## Petit exercice A
D'après le texte sur Faucogney-et-la-Mer et les Karawanken, pourquoi les mots « et la Mer » ne doivent-ils pas être pris au sens maritime, et à quoi renvoient-ils sans doute ?
## Petit exercice B
Dans le texte sur Faucogney-et-la-Mer et les Karawanken, relevez tout ce qui, d'après le souvenir évoqué, figurait peut-être sur l'illustration verte du livre scolaire.
## Petit exercice C
Poursuivez le texte sur Faucogney-et-la-Mer et les Karawanken après sa dernière phrase.

## Texte fourni
C’est ce qui m’est arrivé la première fois que j’ai rencontré la pancarte annonçant la commune de Faucogney-et-la-Mer, à la limite de la Franche-Comté et des Vosges lorraines. « Faucogney » évoque bien sûr le faucon (en fait, c’est le nom d’une famille rattachée à un lointain Falconius romain), mais ce « et la Mer » ne peut que décontenancer. Il n’y a bien entendu aucune mer connue à près de 600 kilomètres à la ronde, aussi ce terme ne doit-il pas être entendu dans son acception maritime, mais fait plutôt référence, on le suppose, à l’un des nombreux étangs qui parsèment la région ; d’ailleurs Gérardmer ou Longemer ne sont pas bien loin. La Mer n’est finalement qu’un paisible hameau rural qui a été rattaché par commodité à Faucogney, et les environs sont charmants (et plutôt montagneux). Je me suis d’ailleurs laissé dire que dans les contes russes, le terme de « morié » ne signifie pas non plus forcément « la mer », mais peut référer à toute étendue d’eau, étang, lac ou autre. Mais ce nom… Faucogney-et-la-Mer… On dirait que des horizons s’entrouvrent lentement, on croirait presque entendre battre les vagues sur le rivage… Et instinctivement, par une association d’idées involontaire, je repense à cet extrait d’un conte de Maxime Gorki, rédigé par l’écrivain alors qu’il résidait à Capri, et qui figurait autrefois dans mon livre scolaire de lecture… Les illustrations étaient monochromes, et celle-ci, je m’en souviens, était en vert… que représentait-elle ? Un enfant, un gros poisson, une étoile de mer sans doute… La plage…

 

Mais j’ai été bien plus frappé encore par cette dénomination étrange de « Karawanken ». Il s’agit d’un massif montagneux, à la frontière de l’Autriche et de la Slovénie, et aujourd’hui, du tunnel qui le traverse. Pour nous Français, il s’agit déjà clairement d’un autre monde : l’Empire austro-hongrois, qui était sans discussion possible situé au-delà de notre domaine de compétence. L’Europe centrale, la porte des Balkans, qui ouvrait sur l’Empire ottoman, autrement dit, un coin impossible où aucune personne de bon sens ne se serait risquée. Pourtant les Karawanken sont bien connues des Autrichiens et des Slovènes, bien entendu, mais aussi de tous les ex-Yougoslaves (Croates entre autres) qui empruntent régulièrement cette voie pour rentrer au pays. Pourtant aussi, nous devrions nous rappeler l’épisode du tunnel de Loibl, à proximité, creusé pendant la 2ème Guerre mondiale par des déportés, français notamment : qui s’en soucie ?

## Matériel extrait
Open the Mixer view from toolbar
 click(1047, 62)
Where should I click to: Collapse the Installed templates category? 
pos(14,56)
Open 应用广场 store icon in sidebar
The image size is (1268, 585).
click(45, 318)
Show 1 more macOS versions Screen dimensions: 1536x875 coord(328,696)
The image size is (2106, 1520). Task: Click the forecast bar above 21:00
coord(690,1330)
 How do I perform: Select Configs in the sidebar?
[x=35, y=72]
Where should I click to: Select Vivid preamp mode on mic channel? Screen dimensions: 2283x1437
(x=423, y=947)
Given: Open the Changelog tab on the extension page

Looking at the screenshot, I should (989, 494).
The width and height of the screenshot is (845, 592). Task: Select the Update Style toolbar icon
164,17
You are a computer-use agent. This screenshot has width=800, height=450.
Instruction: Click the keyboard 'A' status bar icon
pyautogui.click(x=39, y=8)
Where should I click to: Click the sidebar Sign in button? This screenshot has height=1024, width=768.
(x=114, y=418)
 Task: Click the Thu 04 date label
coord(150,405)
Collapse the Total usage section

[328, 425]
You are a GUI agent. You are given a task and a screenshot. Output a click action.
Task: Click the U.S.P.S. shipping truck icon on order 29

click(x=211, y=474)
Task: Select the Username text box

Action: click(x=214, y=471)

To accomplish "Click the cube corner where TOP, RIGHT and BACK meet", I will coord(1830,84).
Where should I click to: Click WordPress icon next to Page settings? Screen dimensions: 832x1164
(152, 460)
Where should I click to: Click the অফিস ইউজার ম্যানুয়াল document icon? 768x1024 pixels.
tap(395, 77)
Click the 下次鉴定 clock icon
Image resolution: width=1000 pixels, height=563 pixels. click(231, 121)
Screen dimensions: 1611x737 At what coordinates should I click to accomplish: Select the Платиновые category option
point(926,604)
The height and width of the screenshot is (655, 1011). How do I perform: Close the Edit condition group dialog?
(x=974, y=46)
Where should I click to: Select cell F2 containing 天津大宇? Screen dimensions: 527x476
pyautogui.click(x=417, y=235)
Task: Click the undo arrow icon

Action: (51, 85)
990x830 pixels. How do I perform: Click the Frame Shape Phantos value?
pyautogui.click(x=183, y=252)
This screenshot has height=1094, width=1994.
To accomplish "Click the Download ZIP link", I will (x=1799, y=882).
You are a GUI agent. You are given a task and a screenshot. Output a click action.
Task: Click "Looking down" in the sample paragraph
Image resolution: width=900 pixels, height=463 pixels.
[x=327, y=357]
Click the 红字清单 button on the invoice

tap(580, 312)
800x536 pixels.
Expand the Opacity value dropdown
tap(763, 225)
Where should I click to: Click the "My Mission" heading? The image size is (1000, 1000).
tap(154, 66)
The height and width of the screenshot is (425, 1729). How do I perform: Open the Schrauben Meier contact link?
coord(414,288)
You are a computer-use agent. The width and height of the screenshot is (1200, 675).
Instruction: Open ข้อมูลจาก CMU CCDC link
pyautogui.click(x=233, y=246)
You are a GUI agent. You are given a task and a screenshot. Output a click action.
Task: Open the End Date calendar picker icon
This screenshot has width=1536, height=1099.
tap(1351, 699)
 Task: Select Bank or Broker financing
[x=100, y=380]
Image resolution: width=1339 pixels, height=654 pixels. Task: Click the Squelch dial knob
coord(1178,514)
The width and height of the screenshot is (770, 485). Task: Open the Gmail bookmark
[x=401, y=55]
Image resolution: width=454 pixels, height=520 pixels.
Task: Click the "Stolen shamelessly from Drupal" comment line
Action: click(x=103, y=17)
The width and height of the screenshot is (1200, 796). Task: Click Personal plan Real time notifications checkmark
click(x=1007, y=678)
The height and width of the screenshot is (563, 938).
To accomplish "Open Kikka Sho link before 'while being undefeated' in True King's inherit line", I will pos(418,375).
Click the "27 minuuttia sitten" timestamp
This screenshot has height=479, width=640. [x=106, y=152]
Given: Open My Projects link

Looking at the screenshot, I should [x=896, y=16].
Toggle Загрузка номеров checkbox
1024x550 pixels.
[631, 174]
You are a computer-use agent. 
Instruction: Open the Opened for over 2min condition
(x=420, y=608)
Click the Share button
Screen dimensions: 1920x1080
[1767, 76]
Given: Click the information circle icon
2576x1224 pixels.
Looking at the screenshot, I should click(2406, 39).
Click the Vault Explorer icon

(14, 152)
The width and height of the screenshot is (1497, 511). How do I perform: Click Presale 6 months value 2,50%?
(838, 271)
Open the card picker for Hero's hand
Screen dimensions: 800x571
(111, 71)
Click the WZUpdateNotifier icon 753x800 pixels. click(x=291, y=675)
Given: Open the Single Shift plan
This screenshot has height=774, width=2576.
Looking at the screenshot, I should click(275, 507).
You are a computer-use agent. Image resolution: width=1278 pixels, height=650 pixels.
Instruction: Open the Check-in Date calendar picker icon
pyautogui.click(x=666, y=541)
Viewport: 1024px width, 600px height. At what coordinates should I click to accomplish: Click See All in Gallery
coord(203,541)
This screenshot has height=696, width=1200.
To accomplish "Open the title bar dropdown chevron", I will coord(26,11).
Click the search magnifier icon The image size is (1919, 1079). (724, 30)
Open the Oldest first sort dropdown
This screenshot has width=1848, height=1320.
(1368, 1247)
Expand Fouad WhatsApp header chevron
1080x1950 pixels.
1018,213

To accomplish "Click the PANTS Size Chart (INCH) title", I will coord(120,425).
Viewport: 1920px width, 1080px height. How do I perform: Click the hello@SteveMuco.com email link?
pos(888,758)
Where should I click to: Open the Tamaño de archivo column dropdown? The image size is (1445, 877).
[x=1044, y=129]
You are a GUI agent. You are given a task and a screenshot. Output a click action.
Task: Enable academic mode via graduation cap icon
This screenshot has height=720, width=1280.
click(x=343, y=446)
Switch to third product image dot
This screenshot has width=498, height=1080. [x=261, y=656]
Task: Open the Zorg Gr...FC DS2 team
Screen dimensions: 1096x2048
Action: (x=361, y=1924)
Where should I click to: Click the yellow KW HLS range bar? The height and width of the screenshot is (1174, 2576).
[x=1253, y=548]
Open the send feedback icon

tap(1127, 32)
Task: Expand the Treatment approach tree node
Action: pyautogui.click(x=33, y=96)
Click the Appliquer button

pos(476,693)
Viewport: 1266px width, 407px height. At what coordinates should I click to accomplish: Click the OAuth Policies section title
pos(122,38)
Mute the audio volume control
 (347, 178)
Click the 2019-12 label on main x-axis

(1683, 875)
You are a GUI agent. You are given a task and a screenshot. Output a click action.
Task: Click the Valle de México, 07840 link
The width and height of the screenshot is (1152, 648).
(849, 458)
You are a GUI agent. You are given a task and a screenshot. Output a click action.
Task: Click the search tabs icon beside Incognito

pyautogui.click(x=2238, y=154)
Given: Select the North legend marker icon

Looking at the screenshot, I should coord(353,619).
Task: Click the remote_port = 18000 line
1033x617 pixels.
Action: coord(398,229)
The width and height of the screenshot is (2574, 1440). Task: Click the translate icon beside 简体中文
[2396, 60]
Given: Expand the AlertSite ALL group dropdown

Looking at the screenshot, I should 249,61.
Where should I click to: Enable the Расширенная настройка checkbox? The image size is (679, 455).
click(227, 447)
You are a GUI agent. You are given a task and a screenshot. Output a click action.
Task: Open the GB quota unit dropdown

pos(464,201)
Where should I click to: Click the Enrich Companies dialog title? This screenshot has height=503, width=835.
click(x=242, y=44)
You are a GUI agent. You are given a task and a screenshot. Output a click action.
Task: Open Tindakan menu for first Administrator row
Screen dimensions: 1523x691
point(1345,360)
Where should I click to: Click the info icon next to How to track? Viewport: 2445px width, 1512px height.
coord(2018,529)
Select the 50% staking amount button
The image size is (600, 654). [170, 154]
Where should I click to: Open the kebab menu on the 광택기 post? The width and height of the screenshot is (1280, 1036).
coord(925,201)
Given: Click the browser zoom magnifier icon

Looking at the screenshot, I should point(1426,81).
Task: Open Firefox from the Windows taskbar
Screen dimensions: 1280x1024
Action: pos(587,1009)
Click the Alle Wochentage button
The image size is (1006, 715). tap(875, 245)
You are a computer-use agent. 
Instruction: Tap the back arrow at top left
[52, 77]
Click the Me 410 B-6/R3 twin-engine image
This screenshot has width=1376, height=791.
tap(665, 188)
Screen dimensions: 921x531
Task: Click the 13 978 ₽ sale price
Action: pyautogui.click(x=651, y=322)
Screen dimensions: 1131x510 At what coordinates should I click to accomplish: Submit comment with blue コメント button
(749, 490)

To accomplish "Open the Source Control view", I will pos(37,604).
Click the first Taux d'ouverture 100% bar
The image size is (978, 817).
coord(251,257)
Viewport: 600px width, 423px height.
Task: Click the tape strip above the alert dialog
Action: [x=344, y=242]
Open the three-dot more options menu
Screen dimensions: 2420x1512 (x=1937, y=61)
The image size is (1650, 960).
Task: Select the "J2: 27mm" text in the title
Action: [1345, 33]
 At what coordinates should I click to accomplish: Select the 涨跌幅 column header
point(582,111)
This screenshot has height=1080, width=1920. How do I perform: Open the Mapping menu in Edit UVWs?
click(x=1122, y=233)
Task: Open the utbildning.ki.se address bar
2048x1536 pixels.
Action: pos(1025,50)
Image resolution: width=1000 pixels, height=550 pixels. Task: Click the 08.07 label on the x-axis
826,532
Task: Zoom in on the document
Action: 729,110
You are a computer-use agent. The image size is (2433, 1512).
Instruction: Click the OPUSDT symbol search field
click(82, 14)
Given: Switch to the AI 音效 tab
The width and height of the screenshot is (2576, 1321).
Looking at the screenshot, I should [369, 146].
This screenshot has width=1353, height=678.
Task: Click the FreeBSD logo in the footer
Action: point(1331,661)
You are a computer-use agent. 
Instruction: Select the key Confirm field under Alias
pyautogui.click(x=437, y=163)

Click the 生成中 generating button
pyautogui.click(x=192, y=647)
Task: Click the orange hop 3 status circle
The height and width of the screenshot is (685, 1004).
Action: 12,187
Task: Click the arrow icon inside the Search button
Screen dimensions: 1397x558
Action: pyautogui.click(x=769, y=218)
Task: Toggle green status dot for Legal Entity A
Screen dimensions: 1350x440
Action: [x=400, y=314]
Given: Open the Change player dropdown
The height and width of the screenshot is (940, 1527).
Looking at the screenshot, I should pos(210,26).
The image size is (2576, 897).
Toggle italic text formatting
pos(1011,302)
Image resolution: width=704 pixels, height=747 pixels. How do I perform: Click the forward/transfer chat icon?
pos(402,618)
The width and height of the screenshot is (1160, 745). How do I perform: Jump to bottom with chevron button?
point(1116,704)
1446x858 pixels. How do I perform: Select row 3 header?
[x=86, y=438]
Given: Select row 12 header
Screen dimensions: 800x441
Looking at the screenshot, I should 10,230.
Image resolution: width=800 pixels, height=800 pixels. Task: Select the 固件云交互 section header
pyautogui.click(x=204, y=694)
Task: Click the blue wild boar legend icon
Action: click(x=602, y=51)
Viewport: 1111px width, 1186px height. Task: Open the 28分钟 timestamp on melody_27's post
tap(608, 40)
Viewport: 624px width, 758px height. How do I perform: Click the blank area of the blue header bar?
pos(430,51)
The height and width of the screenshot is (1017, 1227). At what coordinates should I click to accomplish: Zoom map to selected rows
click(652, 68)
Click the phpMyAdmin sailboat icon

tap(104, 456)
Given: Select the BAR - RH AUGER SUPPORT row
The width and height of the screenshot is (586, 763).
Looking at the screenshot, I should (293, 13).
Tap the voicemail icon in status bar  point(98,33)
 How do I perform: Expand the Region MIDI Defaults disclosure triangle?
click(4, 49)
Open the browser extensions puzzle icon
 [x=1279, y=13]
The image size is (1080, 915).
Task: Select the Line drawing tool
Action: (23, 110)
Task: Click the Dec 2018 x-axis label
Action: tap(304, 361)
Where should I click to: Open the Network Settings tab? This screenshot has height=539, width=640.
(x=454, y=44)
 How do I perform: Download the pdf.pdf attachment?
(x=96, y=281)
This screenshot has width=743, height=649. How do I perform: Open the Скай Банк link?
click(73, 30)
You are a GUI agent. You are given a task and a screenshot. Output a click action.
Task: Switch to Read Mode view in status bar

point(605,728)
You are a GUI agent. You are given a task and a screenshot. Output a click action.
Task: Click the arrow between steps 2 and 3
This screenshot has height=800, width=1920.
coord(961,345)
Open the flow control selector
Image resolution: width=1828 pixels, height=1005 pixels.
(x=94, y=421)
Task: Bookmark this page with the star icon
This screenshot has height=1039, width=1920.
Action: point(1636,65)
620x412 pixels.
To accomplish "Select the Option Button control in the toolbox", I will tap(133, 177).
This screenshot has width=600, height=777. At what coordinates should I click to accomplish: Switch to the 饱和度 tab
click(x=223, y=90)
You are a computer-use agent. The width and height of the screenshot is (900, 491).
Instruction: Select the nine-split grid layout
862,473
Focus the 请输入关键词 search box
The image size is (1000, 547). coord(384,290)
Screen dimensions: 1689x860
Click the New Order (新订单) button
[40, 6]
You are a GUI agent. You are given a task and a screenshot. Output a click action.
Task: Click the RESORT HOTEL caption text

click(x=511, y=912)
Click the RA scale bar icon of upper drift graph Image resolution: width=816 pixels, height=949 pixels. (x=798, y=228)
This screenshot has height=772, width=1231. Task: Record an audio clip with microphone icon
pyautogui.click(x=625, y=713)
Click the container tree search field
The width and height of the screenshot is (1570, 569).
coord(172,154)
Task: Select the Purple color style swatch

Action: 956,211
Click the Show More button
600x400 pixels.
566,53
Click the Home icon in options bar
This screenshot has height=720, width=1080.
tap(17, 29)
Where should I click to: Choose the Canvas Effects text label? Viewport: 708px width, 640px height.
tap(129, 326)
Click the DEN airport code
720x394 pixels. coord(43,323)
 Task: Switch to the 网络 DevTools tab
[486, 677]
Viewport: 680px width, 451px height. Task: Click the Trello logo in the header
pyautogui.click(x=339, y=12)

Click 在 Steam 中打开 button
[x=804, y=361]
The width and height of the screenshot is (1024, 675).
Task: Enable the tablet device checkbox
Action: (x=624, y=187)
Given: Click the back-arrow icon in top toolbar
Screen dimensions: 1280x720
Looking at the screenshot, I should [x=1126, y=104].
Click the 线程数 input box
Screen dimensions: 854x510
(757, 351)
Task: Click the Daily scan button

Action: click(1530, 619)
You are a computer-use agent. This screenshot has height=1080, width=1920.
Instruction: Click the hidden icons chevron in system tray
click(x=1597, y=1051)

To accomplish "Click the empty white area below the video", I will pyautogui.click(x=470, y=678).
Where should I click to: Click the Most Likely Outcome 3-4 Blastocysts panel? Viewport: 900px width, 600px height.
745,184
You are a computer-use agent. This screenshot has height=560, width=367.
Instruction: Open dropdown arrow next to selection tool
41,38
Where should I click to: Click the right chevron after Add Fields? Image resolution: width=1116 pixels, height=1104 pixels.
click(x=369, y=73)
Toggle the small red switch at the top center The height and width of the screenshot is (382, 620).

## Résultat final A
Aucune mer connue ne se trouve à près de 600 kilomètres à la ronde. Le terme renvoie donc plutôt, selon la supposition du texte, à l'un des nombreux étangs qui parsèment la région. Gérardmer et Longemer ne sont d'ailleurs pas loin.

## Résultat final B
Un enfant, un gros poisson, une étoile de mer et la plage.

## Résultat final C
 

Les Karawanken sont certes grandioses, mais n’ont rien de terrifiant : un massif alpin comme tant d’autres, plutôt aimable et pittoresque. Le tunnel non plus n’est pas particulièrement impressionnant : ouvert depuis un peu plus de trente ans, il ne fait « que » huit kilomètres de long à peine, et il ressemble à quantité d’autres tunnels, en Autriche, en Suisse ou en Norvège par exemple. Il est soumis à péage, on s’en doute, son creusement n’ayant d’ailleurs pas été de tout repos semble-t-il. De nos jours, il est chaque été la cause de sérieux bouchons sur la route du Sud, ou même dans l’autre sens. On peut l’éviter, si on se sent l’âme aventureuse et qu’on ne tracte pas de remorque, en passant par les cols voisins ; c’est ce qu’on a fait pendant longtemps, du moins si l’on avait l’idée saugrenue de vouloir passer d’Autriche en Yougoslavie (ou l’inverse). Il existe aussi un tunnel ferroviaire, qui lui est plus ancien.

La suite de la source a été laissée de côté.